I, along with hundreds, if not thousands of others was stuck in the lineup of traffic last Friday because of the accident on Highway 3 near Sparwood. In almost four hours we moved approximately 10 km. In the van with my mom and children I sat, and thought about that time, and when in a few moments I felt unfortunate to be in that traffic or inpatient because I had somewhere to be, I felt guilty. I knew that I was not unfortunate, I was lucky. For it was not that far ahead that people who had been involved in, or witnessed the terrible accident were having a far worse day than anyone. In fact, being stuck in traffic was not a bad thing, but a reminder of how fragile life is and how blessed we all are to make it home safe, even if we are a few hours late. I felt fortunate to spend time chatting with my mom and the kids were happy to have animal crackers and snacks for dinner, read books and draw several of their best renditions of their grandma and myself. Out the window I watched people walk their dogs, skateboard, go fishing and make the best of their delay.
As I waited, I wondered if these stops are meant to slow us down, teach us a lesson and remind us to cherish every day and every moment because in a single second, on what would seem to be a typical busy day, it can all be taken away.

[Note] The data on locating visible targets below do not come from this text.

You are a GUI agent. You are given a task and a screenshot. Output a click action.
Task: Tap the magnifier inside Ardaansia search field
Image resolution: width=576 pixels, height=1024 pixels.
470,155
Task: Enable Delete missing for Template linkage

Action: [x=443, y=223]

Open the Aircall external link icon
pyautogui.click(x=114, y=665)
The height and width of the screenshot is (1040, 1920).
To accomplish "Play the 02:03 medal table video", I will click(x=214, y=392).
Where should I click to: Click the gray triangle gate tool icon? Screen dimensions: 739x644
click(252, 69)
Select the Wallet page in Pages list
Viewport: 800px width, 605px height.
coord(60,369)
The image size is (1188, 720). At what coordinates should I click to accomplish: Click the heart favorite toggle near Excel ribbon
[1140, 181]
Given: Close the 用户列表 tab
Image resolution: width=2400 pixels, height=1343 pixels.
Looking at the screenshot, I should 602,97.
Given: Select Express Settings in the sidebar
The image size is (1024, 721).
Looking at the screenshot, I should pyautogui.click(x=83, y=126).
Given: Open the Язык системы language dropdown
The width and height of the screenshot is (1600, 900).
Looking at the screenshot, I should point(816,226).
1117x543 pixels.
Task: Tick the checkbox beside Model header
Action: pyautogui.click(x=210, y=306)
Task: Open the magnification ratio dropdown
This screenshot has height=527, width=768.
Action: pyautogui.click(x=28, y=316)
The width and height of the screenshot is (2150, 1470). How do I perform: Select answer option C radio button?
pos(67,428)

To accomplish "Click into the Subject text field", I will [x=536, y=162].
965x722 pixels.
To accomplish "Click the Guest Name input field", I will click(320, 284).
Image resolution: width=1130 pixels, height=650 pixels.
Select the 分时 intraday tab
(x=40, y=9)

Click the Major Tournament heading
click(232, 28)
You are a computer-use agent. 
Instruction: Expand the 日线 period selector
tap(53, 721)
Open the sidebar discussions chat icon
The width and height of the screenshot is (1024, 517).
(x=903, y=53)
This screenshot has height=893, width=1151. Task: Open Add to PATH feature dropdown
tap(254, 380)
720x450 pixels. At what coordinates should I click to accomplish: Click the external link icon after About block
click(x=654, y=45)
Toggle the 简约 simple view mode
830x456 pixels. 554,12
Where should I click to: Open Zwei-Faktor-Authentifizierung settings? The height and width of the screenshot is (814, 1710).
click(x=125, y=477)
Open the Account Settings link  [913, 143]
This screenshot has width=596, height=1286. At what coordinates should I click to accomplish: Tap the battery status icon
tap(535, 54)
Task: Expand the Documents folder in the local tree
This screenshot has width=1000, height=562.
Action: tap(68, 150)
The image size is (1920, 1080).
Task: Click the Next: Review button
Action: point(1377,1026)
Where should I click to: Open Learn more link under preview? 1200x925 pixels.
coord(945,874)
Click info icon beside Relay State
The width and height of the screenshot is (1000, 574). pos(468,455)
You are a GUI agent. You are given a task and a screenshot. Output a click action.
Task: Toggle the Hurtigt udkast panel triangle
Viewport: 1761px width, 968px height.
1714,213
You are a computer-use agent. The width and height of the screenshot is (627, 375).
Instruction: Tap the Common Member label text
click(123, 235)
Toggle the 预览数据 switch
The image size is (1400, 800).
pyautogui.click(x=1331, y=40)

When I arrived home, I hugged my husband a little tighter and gave the kids an extra kiss goodnight. I thought about the people involved in the accident and how horrific their day must have been. The next day I vacuumed crushed crackers and cleaned up construction paper off the floor of the vehicle and it didn’t seem like such a chore. I know for sure, that no matter how bad our day may seem, to be surrounded by safe and healthy friends and family is the best gift a person could have. I know for sure, there are people out there, whether only kilometers up the road or much farther, that today may be the day, that in the simplicity of going for a drive, they could be no more. I know for sure, I will try to be more thankful and conscious of not taking a day for granted.